By way of background, Vergara et al. v. State of California, was originally initiated by Ms. Vergara, a California public school student, and eight other students. They claimed that the state’s laws granting tenure to certificated teachers after two years, establishing detailed rules for certificated employee terminations, and establishing seniority-based “last in, first out (LIFO)” layoffs violated their right to the same quality public education offered to other public school students throughout the state.
They argued, and the trial court judge agreed, that these laws protect “grossly ineffective” teachers from termination or layoff, and these teachers have a strongly negative impact on their students’ education and future earnings potential. These teachers, Vergara argued, are shuffled from school to school and wind up in the lowest-income, worst performing schools which disproportionately serve minority students.
The Court of Appeals found that Vergara and her fellow plaintiffs failed to prove that any of the statutes caused a “certain group of students” to receive an inferior education. The Court held that it is the teacher’s assignment by school administrators, guided by collective bargaining agreements and teacher preference, which creates an increased likelihood that ineffective teachers would be assigned to a specific student group over others. Since the statutes have no effect on teacher assignment, the Court found no “inevitable” constitutional violation.

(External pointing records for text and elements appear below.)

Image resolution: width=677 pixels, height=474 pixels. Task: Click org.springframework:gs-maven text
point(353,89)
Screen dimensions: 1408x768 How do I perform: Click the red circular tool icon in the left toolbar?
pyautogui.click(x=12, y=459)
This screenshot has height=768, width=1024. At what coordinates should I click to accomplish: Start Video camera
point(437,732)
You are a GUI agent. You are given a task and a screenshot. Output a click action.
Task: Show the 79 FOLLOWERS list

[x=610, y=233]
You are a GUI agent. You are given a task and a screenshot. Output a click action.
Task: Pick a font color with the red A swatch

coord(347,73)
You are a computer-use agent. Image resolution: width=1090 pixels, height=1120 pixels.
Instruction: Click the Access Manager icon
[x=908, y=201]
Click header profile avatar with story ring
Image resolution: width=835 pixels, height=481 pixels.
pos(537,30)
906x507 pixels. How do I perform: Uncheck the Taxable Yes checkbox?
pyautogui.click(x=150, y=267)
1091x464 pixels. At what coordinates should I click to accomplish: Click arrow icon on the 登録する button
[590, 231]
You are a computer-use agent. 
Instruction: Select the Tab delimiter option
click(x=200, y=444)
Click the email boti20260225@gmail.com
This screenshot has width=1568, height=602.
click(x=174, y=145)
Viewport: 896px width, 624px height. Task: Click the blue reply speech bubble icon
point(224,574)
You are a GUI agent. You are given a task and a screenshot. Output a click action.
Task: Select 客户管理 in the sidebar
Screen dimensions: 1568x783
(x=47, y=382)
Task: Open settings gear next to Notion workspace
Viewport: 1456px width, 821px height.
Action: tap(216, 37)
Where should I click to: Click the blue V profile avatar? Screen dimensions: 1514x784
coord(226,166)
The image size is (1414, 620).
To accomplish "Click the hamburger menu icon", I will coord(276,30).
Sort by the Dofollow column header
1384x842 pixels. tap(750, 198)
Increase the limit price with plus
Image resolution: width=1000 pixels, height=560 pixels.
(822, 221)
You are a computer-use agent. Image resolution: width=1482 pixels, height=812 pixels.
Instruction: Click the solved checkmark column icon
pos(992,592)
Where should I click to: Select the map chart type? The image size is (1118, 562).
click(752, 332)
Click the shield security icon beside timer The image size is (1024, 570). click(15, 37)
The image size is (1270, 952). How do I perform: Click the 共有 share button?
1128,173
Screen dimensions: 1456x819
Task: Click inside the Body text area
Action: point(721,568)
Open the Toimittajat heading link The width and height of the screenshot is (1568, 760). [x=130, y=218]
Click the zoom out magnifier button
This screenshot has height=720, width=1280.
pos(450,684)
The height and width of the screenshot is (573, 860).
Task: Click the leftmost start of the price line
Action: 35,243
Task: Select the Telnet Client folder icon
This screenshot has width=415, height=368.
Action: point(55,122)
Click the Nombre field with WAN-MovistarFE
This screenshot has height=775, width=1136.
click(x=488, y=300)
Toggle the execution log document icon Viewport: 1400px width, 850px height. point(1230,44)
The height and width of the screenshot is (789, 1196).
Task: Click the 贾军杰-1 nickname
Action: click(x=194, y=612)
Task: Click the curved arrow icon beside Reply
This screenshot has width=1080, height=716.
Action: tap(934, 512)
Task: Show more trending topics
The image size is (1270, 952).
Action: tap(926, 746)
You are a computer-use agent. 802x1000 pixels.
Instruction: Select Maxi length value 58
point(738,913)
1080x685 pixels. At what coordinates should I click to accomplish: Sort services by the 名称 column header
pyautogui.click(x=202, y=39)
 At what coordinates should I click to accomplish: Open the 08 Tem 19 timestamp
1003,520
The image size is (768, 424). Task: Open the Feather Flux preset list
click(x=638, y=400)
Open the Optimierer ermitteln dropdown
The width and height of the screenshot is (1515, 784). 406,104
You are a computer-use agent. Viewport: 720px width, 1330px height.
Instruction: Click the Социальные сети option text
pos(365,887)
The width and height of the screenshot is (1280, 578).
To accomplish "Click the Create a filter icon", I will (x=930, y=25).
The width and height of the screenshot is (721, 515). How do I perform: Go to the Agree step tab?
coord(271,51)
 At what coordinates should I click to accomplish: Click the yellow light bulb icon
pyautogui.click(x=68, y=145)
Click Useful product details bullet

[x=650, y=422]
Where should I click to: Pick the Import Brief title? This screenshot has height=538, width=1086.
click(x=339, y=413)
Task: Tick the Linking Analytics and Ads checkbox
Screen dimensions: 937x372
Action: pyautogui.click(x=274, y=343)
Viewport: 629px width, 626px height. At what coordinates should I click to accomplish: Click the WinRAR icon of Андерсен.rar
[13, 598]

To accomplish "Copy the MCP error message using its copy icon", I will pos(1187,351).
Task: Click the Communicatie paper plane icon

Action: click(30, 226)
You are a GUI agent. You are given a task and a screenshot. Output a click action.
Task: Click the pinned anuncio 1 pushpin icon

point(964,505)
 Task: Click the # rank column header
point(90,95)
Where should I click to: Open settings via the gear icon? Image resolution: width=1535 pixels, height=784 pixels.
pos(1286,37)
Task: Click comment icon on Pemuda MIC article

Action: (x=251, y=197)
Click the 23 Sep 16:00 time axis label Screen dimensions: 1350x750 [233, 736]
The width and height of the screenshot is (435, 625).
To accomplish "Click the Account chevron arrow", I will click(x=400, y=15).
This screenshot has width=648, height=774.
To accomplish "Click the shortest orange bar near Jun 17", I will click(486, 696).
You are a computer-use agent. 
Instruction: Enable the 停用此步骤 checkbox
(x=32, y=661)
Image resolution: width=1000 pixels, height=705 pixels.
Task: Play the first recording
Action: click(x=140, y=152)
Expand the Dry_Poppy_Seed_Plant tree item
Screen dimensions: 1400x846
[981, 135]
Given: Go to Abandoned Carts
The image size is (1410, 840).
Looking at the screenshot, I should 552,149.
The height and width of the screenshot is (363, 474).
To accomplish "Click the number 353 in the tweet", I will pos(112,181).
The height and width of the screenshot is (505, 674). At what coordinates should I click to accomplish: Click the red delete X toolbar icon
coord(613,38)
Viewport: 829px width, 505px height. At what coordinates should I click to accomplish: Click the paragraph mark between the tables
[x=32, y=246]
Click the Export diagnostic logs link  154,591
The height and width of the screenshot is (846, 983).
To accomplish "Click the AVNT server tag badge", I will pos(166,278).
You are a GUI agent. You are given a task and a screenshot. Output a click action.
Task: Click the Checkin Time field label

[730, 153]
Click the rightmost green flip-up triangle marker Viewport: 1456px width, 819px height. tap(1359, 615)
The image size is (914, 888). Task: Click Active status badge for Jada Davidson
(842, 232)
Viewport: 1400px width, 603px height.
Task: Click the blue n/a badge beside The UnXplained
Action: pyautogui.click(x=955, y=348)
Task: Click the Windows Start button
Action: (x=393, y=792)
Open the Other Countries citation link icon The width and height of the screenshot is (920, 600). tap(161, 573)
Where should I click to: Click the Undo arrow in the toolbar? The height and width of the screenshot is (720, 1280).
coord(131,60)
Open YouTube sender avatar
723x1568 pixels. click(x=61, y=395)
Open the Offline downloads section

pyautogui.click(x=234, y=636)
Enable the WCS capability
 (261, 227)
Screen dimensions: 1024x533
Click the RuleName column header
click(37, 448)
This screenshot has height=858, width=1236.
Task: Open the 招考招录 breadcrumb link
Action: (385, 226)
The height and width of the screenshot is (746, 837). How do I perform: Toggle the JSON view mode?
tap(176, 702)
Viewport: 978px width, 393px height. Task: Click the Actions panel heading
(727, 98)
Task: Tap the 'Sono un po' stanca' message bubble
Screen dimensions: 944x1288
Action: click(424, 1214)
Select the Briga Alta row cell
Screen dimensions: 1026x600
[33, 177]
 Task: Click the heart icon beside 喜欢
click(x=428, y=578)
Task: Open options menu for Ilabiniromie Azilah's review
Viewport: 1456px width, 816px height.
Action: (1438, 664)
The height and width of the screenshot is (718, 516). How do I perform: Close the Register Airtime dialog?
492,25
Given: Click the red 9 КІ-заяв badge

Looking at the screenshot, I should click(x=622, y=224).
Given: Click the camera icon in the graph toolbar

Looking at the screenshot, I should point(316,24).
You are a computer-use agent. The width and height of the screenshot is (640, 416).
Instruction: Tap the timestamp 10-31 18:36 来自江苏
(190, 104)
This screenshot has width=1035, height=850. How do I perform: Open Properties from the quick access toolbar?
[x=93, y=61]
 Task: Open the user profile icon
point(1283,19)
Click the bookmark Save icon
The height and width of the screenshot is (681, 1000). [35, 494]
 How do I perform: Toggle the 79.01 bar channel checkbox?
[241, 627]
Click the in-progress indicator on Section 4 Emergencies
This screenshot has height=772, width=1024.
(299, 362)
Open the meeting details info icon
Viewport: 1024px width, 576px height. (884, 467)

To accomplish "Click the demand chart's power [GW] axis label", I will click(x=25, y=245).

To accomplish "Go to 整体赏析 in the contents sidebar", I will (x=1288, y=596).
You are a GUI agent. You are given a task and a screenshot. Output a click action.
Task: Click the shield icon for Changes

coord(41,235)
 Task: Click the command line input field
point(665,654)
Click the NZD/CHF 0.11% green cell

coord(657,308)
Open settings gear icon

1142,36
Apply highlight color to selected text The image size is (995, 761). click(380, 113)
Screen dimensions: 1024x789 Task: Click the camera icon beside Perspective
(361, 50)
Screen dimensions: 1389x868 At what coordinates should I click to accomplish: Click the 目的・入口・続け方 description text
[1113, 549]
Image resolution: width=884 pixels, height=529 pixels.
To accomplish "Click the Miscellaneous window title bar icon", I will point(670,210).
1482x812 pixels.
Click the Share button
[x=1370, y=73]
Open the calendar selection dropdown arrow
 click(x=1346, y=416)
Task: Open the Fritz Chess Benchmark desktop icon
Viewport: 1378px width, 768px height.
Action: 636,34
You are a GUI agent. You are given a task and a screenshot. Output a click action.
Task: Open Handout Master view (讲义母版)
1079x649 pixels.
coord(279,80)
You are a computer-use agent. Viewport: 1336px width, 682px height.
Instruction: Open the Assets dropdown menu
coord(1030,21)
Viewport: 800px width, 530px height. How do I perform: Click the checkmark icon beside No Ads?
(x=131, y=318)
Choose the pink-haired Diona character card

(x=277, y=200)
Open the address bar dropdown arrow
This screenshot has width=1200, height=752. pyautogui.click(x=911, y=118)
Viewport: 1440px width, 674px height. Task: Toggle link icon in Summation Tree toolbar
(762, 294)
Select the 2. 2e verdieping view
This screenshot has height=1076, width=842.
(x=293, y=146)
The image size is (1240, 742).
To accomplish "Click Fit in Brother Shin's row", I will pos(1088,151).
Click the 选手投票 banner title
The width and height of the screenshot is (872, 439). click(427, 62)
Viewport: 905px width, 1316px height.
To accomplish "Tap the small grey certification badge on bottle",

For local educational agencies (LEAs) adhering to these statutes, the Court’s ruling will have little effect on how teacher tenure is applied. However, the Court’s emphasis on teacher assignment could signal the direction of future litigation by opening the door to challenge administrators who assign poorly evaluated teachers to struggling schools that serve low-income and/or minority students. The ruling serves as a reminder to LEAs to carefully evaluate teachers during their probationary periods and ensure that struggling schools are staffed with effective teachers.